# Madison Retriever Club Fall Trial Announcements



## SusanExo (Nov 12, 2012)

Judge Change: Mary Howley will be judging the Derby Stake replacing Lori Oliver

The stakes will be held at the following locations:


Open: Stoughton Property
Derby: Will start at the Gallagher Property and finish at the W Property
Qual: W property
Amat: Gallagher Property

Dr. Jennell Appel, a Certified Canine Rehabilitation Specialist, who specializes in conditioning, rehabilitation and general good retriever health for field trial dogs will be attending our trial with her famous Sport Vet Mobile. Please feel free to contact her during the trial if you would like her to look at your dog.


----------



## Marilyn Fender (Sep 3, 2005)

As said above by Susan Exo: It is well worth everyone's time to meet Dr. Jennell Appel, Certified Canine Rehabilitation Specialist. She offers excellent suggestions for keeping your dogs in shape and therefore less accident prone. All the ideas are very helpful to the demanding retrieving sport as well as just keeping your dog as sound as possible to live with. I saw a presentation she did near Thomasville. There are many useful ideas she offers that make a difference. 

Marilyn Fender, Windstorm Retrievers -- Wisconsin and Georgia


----------



## Dave Mirek (Jan 23, 2007)

Any updates from the trial?


----------



## Ernie Hawkins (Nov 3, 2009)

Derby 1- #13 Hawk-Ernie Hawkins 2- #23 Smut-Craig Crook 3- #3 Turbo- Craig Crook 4- #9 Motley Crüe-Craig Crook RJ- #12 Hawk-Craig Crook


----------



## Greg Seddon (Jan 7, 2005)

Ernie Hawkins said:


> Derby 1- #13 Hawk-Ernie Hawkins 2- #23 Smut-Craig Crook 3- #3 Turbo- Craig Crook 4- #9 Motley Crüe-Craig Crook RJ- #12 Hawk-Craig Crook


Congratulations Ernie!!


----------



## byounglove (Mar 2, 2005)

Way to go Ernie and Hawk!!


----------



## C Torinus (Jun 19, 2010)

Way to go, Right Start Kennel and Craig Crook!!


----------



## 3blackdogs (Aug 23, 2004)

Ernie Hawkins said:


> Derby 1- #13 Hawk-Ernie Hawkins 2- #23 Smut-Craig Crook 3- #3 Turbo- Craig Crook 4- #9 Motley Crüe-Craig Crook RJ- #12 Hawk-Craig Crook


Congratulations Ernie!


----------



## T-Pines (Apr 17, 2007)

Congratulations Ernie and Hawk, it was only a mater of time.
Colleen


----------



## Beverly Burns (Apr 20, 2006)

Congrats. to Ernie and Hawk!


----------



## Dan Wegner (Jul 7, 2006)

Congrats Ernie and Hawk! Also to Chris V and Jeebs on another JAM!


----------



## SusanExo (Nov 12, 2012)

Open Callbacks to water marks: 11, 13, 23, 31, 36, 37, 38, 41, 43, 45, 49, 50, 53, 57, 59, 65, 70, 74, 75, 83, 84, 86, 89

Am Callbacks to Water blind: 2, 5, 6, 10, 25, 27, 28, 30, 31, 32, 33, 34, 36, 40, 47, 50, 52, 59


----------



## wayne anderson (Oct 16, 2007)

Congrats, Ernie, good to see an amateur kick some b--t!


----------



## Jerry S. (May 18, 2009)

Qual callbacks to the 4th. Start no earlier than 8:30 at the W property.
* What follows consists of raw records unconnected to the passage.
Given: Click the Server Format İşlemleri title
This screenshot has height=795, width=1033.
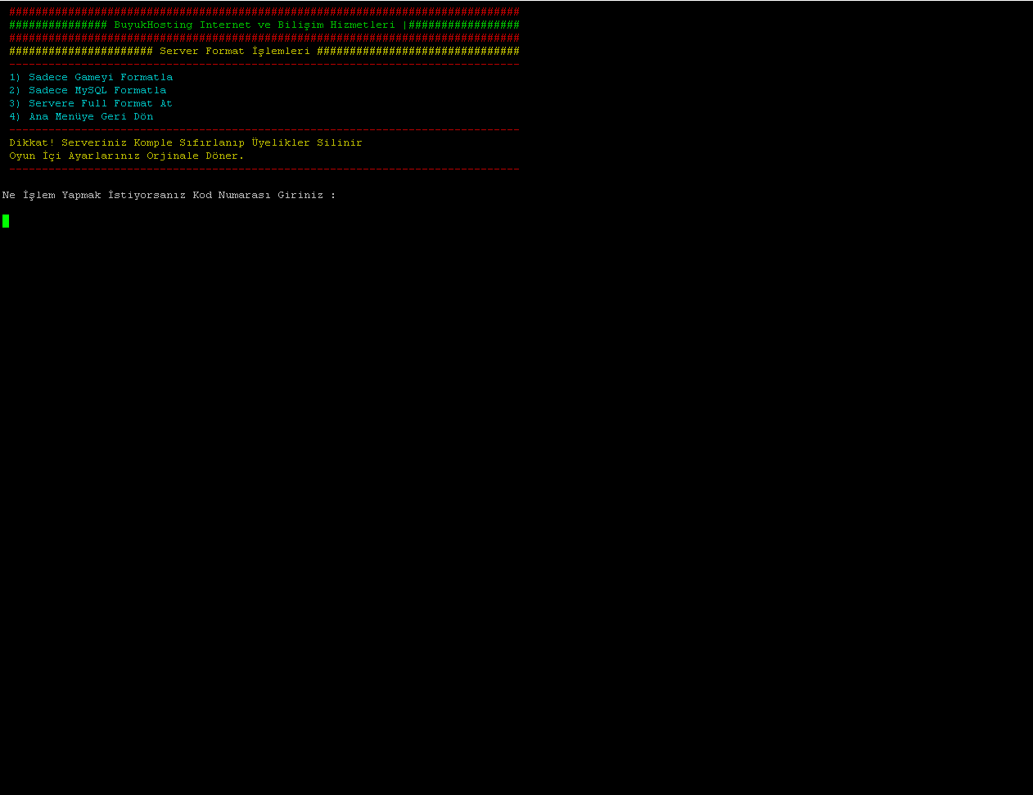Looking at the screenshot, I should coord(234,51).
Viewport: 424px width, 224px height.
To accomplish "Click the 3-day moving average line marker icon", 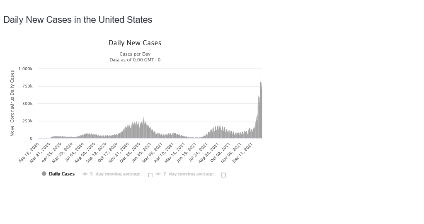I will pyautogui.click(x=85, y=174).
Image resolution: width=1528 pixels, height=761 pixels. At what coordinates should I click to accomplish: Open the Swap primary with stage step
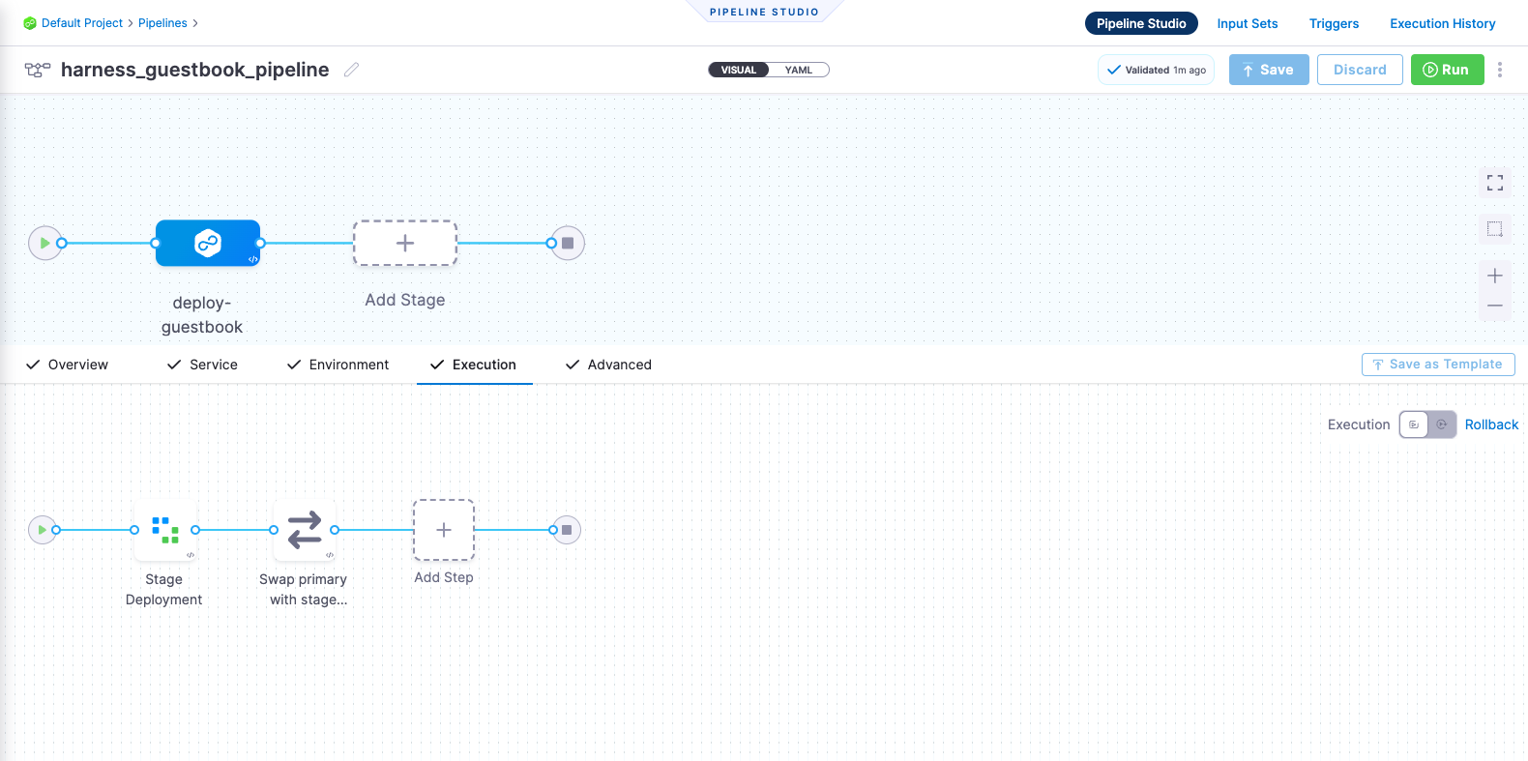point(305,530)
1,7,8 16,17,23,25,26,27,30,31,33,34,38 40.


----------



## Frank Jones (Feb 17, 2004)

We're looking forward to seeing you and Hawk this Fall, Ernie! 

Congratulations,

rita


----------



## Good Dogs (Nov 1, 2005)

Ernie Hawkins said:


> Derby 1- #13 Hawk-Ernie Hawkins 2- #23 Smut-Craig Crook 3- #3 Turbo- Craig Crook 4- #9 Motley Crüe-Craig Crook RJ- #12 Hawk-Craig Crook


Congratulations Ernie.


----------



## Marthacole (May 23, 2009)

Congratulations Ernie and Hawk, from Martha and your brother RhettButler!


----------



## Charlene Chastain (Dec 5, 2013)

Anyone back home, can you post results for AM, Open and Qual?
Great weekend! Nice trial. It was a lot of fun, but very hot .
Thank you to all who worked the trial.

char


----------



## 3blackdogs (Aug 23, 2004)

Here's what I know, very incomplete information:

Open
1 - Coal Dubose/Voigt
2- Kampo (not sure which dog)
3 - Mickey/Hines
4- Rocky Fekula/Voigt
don't know rj, numerous jams

AM
1- Mully - Spangler
2- Joy - Bobby L
3 - Curry/Judy Powers
4 - Roxie/Benson
RJ - Jerry Lee/L Dubose
several jams

sorry don't have more detail...... big tests, hot heavy thick weather..my least favorite climate...ever....


----------



## Becky Mills (Jun 6, 2004)

Congratulations to Lydia on Rocky's fourth and Randy and Bobby for your Am placements!


----------



## Lee Nelson (Jan 4, 2008)

WTG Ernie!!


----------